[Start]
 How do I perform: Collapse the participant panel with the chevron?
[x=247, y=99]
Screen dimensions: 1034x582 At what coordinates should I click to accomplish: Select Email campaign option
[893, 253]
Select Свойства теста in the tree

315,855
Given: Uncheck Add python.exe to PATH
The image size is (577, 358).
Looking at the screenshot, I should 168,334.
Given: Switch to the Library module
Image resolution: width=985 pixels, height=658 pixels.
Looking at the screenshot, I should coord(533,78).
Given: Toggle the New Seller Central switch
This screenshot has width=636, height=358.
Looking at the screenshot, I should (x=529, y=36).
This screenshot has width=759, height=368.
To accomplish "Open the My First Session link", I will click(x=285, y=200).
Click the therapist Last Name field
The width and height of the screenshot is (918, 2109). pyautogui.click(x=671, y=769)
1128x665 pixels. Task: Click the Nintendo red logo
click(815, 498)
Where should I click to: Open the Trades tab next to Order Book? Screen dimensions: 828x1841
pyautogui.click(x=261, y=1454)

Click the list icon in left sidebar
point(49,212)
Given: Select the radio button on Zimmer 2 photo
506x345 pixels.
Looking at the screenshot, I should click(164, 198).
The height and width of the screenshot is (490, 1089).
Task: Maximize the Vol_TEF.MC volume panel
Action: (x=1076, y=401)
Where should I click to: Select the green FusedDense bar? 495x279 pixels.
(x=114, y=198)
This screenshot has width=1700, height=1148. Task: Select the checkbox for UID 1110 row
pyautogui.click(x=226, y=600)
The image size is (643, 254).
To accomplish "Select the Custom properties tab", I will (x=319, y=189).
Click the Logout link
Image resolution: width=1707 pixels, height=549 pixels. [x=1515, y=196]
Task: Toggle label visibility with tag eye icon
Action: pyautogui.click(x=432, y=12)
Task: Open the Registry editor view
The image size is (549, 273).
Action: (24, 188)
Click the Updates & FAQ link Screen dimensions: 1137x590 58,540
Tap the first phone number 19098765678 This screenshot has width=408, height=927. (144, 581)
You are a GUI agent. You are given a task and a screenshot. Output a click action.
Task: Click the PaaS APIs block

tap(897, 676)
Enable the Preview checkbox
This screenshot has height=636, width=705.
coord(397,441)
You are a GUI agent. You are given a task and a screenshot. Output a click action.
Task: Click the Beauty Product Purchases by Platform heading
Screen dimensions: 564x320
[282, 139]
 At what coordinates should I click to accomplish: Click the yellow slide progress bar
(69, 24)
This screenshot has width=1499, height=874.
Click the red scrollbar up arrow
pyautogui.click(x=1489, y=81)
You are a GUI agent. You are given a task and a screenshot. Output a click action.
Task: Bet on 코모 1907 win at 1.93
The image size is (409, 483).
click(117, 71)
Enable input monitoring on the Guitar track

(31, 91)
[End]
Pull out each line in the listing that contains the string "Where". Uppercase and lowercase letters must match.

# Worked solution:
Where should I click to: Open the Trades tab next to Order Book? Screen dimensions: 828x1841
Where should I click to: Select the green FusedDense bar? 495x279 pixels.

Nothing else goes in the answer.